> **Problem statement**
Reproduce every one of the items below word for word, omitting the pictures.
┌──
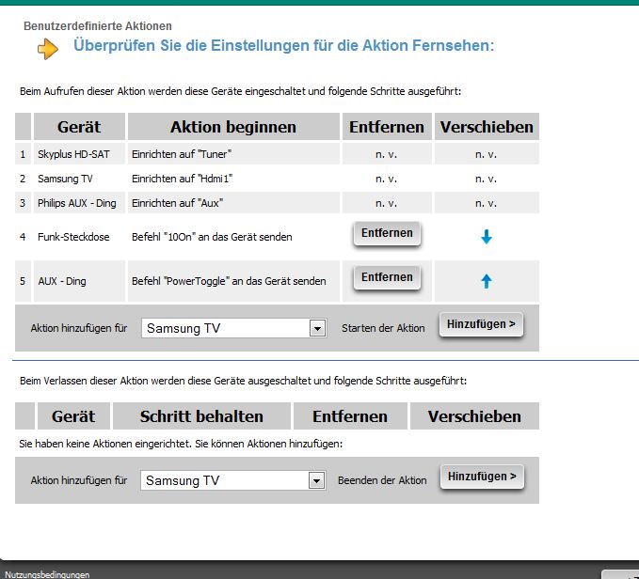Move AUX - Ding step up with blue arrow

(x=487, y=281)
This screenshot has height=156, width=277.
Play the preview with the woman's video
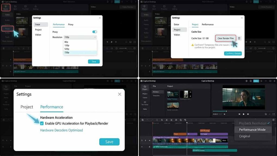point(244,114)
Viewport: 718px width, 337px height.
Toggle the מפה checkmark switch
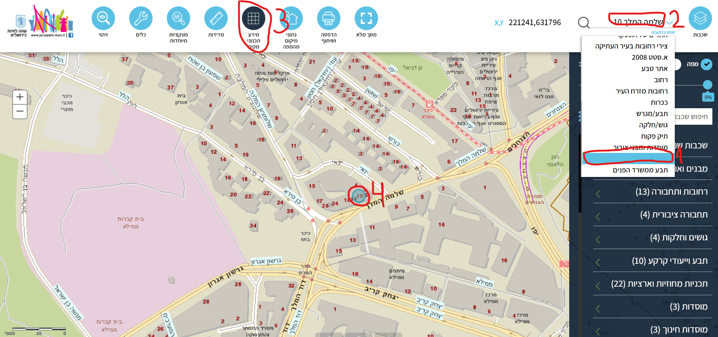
└──
> **Task answer**
Move AUX - Ding step up with blue arrow

(x=487, y=281)
This screenshot has height=156, width=277.
Play the preview with the woman's video
point(244,114)
Viewport: 718px width, 337px height.
Toggle the מפה checkmark switch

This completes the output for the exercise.